L’informazione e la conoscenza della malattia e di ciò che attende le pazienti e i pazienti dopo la diagnosi sono due elementi prioritari per tutti loro. Scarsa l’informazione ricevuta sul tumore prima della diagnosi: il 42% del campione ha dichiarato di essere poco informato e il 34% per niente. Soltanto il 24% degli intervistati si ritiene molto/abbastanza informato.

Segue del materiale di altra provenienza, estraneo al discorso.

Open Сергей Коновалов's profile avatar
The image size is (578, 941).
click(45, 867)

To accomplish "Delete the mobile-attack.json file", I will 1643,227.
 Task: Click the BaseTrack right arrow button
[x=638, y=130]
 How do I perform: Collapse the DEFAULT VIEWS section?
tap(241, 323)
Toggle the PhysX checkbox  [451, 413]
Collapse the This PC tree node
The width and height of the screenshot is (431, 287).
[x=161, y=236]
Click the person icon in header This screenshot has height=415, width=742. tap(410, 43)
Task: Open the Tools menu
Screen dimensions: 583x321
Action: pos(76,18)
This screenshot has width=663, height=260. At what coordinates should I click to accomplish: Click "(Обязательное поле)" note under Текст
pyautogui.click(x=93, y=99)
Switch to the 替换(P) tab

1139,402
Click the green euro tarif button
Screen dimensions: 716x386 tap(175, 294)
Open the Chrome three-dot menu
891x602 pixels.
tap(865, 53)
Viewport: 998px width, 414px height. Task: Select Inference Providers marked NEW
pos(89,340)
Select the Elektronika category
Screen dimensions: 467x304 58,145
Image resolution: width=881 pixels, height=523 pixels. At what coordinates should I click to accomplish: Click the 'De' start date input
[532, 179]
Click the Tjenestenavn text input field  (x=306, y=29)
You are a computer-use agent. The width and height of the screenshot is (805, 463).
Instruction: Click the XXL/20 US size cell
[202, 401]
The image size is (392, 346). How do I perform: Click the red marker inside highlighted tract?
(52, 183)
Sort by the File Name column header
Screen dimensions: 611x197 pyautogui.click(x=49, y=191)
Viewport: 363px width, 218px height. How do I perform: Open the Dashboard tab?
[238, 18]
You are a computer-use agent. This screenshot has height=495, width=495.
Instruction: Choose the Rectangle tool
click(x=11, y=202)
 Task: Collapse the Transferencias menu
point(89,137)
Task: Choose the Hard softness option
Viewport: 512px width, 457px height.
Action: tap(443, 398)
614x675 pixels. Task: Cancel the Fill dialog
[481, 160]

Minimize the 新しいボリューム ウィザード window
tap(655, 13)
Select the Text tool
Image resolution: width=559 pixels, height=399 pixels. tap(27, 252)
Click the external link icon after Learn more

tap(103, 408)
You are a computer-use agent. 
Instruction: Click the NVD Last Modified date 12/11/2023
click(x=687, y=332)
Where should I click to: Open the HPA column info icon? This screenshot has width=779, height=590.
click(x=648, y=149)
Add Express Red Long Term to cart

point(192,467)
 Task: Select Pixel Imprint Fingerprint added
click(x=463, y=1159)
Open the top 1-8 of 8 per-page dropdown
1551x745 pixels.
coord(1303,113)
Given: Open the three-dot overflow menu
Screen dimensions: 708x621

È evidente che, accanto ad una maggiore informazione su questi tumori, sia le pazienti sia i pazienti vorrebbero: una maggiore condivisione con lo specialista sulle scelte terapeutiche, che rimane scarsa/inadeguata per il 52% del campione; una presa in carico del paziente e della malattia in tutti i suoi molteplici e complessi aspetti da parte di un team multidisciplinare, infatti solo un 30% degli intervistati è stato seguito da diverse figure multiprofessionali e addirittura il 16% non ha mai sentito parlare di team multidisciplinare. La diretta conseguenza è che solo al 16% del campione è stata fornita un’assistenza nutrizionale, sebbene circa il 16% degli intervistati ha riferito di aver dovuto “spesso” o “qualche volta” interrompere le cure a causa della malnutrizione. Stessa cosa per il supporto psicologico, proposto solo al 26% del campione.
I risultati dell’indagine sono disponibili sul sito web del Gruppo “La salute: un bene da difendere, un diritto da promuovere”.